The key value must be immutable for the lifetime of the object. You can not, for example, map on foreign key values if those key values will change during the session, i.e. from None to a database-assigned integer after a session flush.

class sqlalchemy.orm.collections.collection

Decorators for entity collection classes.

The decorators fall into two groups: annotations and interception recipes.

The annotating decorators (appender, remover, iterator, internally_instrumented, on_link) indicate the method’s purpose and take no arguments. They are not written with parens:

@collection.appender
def append(self, append): ...

The recipe decorators all require parens, even those that take no arguments:

@collection.adds('entity'):
def insert(self, position, entity): ...

@collection.removes_return()
def popitem(self): ...

Decorators can be specified in long-hand for Python 2.3, or with the class-level dict attribute ‘__instrumentation__’- see the source for details.

class sqlalchemy.orm.collections.MappedCollection(keyfunc)

A basic dictionary-based collection class.

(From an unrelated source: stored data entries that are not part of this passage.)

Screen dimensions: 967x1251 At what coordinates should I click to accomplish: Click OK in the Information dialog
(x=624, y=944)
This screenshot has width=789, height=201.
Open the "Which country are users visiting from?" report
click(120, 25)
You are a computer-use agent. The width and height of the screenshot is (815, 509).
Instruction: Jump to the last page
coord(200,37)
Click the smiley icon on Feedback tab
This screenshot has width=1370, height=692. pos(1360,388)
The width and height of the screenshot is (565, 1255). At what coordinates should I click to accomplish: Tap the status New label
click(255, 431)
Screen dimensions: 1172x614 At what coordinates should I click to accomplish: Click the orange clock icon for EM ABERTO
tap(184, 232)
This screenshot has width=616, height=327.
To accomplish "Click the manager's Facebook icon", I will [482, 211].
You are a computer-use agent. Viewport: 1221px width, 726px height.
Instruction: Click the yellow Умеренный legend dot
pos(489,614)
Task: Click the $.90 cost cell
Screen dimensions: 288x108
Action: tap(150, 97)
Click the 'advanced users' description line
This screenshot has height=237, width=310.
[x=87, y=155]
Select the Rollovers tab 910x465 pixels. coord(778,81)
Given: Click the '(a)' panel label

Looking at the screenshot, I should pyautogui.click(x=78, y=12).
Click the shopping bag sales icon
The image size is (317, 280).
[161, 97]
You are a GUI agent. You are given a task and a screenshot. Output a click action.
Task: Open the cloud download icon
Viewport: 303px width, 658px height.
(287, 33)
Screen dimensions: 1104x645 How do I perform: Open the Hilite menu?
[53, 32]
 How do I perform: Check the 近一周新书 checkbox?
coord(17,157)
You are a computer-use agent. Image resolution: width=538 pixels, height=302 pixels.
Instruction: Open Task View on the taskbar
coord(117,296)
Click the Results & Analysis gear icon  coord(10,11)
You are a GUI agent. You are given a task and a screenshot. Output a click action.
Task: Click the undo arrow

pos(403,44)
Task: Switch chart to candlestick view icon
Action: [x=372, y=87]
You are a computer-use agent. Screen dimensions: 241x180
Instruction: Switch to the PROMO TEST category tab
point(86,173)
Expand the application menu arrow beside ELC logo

Extends dict with the minimal bag semantics that collection classes require. set and remove are implemented in terms of a keying function: any callable that takes an object and returns an object for use as a dictionary key.

__init__(keyfunc)

Create a new collection with keying provided by keyfunc.

keyfunc may be any callable any callable that takes an object and returns an object for use as a dictionary key.

The keyfunc will be called every time the ORM needs to add a member by value-only (such as when loading instances from the database) or remove a member. The usual cautions about dictionary keying apply- keyfunc(object) should return the same output for the life of the collection. Keying based on mutable properties can result in unreachable instances “lost” in the collection.

remove(value, _sa_initiator=None)
Remove an item by value, consulting the keyfunc for the key.
set(value, _sa_initiator=None)
Add an item by value, consulting the keyfunc for the key.
sqlalchemy.orm.collections.collection_adapter(collection)
Fetch the CollectionAdapter for a collection.
sqlalchemy.orm.collections.column_mapped_collection(mapping_spec)

A dictionary-based collection type with column-based keying.

Returns a MappedCollection factory with a keying function generated from mapping_spec, which may be a Column or a sequence of Columns.

The key value must be immutable for the lifetime of the object. You can not, for example, map on foreign key values if those key values will change during the session, i.e. from None to a database-assigned integer after a session flush.

sqlalchemy.orm.collections.mapped_collection(keyfunc)

A dictionary-based collection type with arbitrary keying.

Returns a MappedCollection factory with a keying function generated from keyfunc, a callable that takes an entity and returns a key value.

The key value must be immutable for the lifetime of the object. You can not, for example, map on foreign key values if those key values will change during the session, i.e. from None to a database-assigned integer after a session flush.